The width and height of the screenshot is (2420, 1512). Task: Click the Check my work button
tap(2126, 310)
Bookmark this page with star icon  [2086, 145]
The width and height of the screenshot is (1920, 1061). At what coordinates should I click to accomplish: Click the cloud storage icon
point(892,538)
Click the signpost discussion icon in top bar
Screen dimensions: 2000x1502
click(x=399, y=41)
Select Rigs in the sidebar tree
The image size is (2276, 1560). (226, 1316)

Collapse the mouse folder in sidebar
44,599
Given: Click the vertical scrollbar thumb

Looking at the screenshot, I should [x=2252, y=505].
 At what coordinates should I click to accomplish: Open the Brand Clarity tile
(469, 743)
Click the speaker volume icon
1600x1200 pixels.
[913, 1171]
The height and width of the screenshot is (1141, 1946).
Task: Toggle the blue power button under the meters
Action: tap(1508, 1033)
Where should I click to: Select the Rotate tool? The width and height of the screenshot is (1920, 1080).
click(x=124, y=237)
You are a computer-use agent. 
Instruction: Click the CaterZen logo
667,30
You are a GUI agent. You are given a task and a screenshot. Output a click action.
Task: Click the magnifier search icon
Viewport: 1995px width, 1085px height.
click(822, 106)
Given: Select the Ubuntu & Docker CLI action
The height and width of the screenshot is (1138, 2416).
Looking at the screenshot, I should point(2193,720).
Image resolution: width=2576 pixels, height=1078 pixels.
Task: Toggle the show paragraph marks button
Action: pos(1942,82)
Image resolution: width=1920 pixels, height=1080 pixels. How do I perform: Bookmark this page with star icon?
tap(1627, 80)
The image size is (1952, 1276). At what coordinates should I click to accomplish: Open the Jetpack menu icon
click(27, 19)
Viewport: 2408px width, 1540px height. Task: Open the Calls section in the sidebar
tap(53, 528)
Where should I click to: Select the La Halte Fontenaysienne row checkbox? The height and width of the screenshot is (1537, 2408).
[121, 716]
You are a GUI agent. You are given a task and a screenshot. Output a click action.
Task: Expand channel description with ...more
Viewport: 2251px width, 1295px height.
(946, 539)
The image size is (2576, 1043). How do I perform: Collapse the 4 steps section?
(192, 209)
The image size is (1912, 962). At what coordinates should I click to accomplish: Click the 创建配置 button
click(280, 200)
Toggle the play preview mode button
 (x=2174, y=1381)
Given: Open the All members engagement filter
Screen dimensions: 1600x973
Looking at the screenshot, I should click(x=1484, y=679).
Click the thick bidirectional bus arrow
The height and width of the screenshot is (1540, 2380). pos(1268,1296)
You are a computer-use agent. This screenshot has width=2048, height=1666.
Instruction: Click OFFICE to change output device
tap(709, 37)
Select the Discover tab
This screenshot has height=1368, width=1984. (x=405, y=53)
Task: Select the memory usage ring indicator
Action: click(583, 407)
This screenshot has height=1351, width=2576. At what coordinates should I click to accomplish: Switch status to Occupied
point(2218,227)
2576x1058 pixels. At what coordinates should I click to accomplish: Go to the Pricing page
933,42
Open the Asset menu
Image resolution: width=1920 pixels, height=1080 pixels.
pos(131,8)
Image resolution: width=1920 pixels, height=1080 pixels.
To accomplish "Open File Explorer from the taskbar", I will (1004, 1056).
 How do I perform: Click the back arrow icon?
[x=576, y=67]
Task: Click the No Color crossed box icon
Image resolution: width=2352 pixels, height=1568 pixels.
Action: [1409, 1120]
□ □ □ □ □ □ □
- [Problem statement]: Make an exact copy of all the data.

- [Answer area]:
The width and height of the screenshot is (2420, 1512). Task: Click the Check my work button
tap(2126, 310)
Bookmark this page with star icon  [2086, 145]
The width and height of the screenshot is (1920, 1061). At what coordinates should I click to accomplish: Click the cloud storage icon
point(892,538)
Click the signpost discussion icon in top bar
Screen dimensions: 2000x1502
click(x=399, y=41)
Select Rigs in the sidebar tree
The image size is (2276, 1560). (226, 1316)

Collapse the mouse folder in sidebar
44,599
Given: Click the vertical scrollbar thumb

Looking at the screenshot, I should [x=2252, y=505].
 At what coordinates should I click to accomplish: Open the Brand Clarity tile
(469, 743)
Click the speaker volume icon
1600x1200 pixels.
[913, 1171]
The height and width of the screenshot is (1141, 1946).
Task: Toggle the blue power button under the meters
Action: tap(1508, 1033)
Where should I click to: Select the Rotate tool? The width and height of the screenshot is (1920, 1080).
click(x=124, y=237)
You are a computer-use agent. 
Instruction: Click the CaterZen logo
667,30
You are a GUI agent. You are given a task and a screenshot. Output a click action.
Task: Click the magnifier search icon
Viewport: 1995px width, 1085px height.
click(822, 106)
Given: Select the Ubuntu & Docker CLI action
The height and width of the screenshot is (1138, 2416).
Looking at the screenshot, I should point(2193,720).
Image resolution: width=2576 pixels, height=1078 pixels.
Task: Toggle the show paragraph marks button
Action: pos(1942,82)
Image resolution: width=1920 pixels, height=1080 pixels. How do I perform: Bookmark this page with star icon?
tap(1627, 80)
The image size is (1952, 1276). At what coordinates should I click to accomplish: Open the Jetpack menu icon
click(27, 19)
Viewport: 2408px width, 1540px height. Task: Open the Calls section in the sidebar
tap(53, 528)
Where should I click to: Select the La Halte Fontenaysienne row checkbox? The height and width of the screenshot is (1537, 2408).
[121, 716]
You are a GUI agent. You are given a task and a screenshot. Output a click action.
Task: Expand channel description with ...more
Viewport: 2251px width, 1295px height.
(946, 539)
The image size is (2576, 1043). How do I perform: Collapse the 4 steps section?
(192, 209)
The image size is (1912, 962). At what coordinates should I click to accomplish: Click the 创建配置 button
click(280, 200)
Toggle the play preview mode button
 (x=2174, y=1381)
Given: Open the All members engagement filter
Screen dimensions: 1600x973
Looking at the screenshot, I should click(x=1484, y=679).
Click the thick bidirectional bus arrow
The height and width of the screenshot is (1540, 2380). pos(1268,1296)
You are a computer-use agent. This screenshot has width=2048, height=1666.
Instruction: Click OFFICE to change output device
tap(709, 37)
Select the Discover tab
This screenshot has height=1368, width=1984. (x=405, y=53)
Task: Select the memory usage ring indicator
Action: click(583, 407)
This screenshot has height=1351, width=2576. At what coordinates should I click to accomplish: Switch status to Occupied
point(2218,227)
2576x1058 pixels. At what coordinates should I click to accomplish: Go to the Pricing page
933,42
Open the Asset menu
Image resolution: width=1920 pixels, height=1080 pixels.
pos(131,8)
Image resolution: width=1920 pixels, height=1080 pixels.
To accomplish "Open File Explorer from the taskbar", I will (1004, 1056).
 How do I perform: Click the back arrow icon?
[x=576, y=67]
Task: Click the No Color crossed box icon
Image resolution: width=2352 pixels, height=1568 pixels.
Action: [1409, 1120]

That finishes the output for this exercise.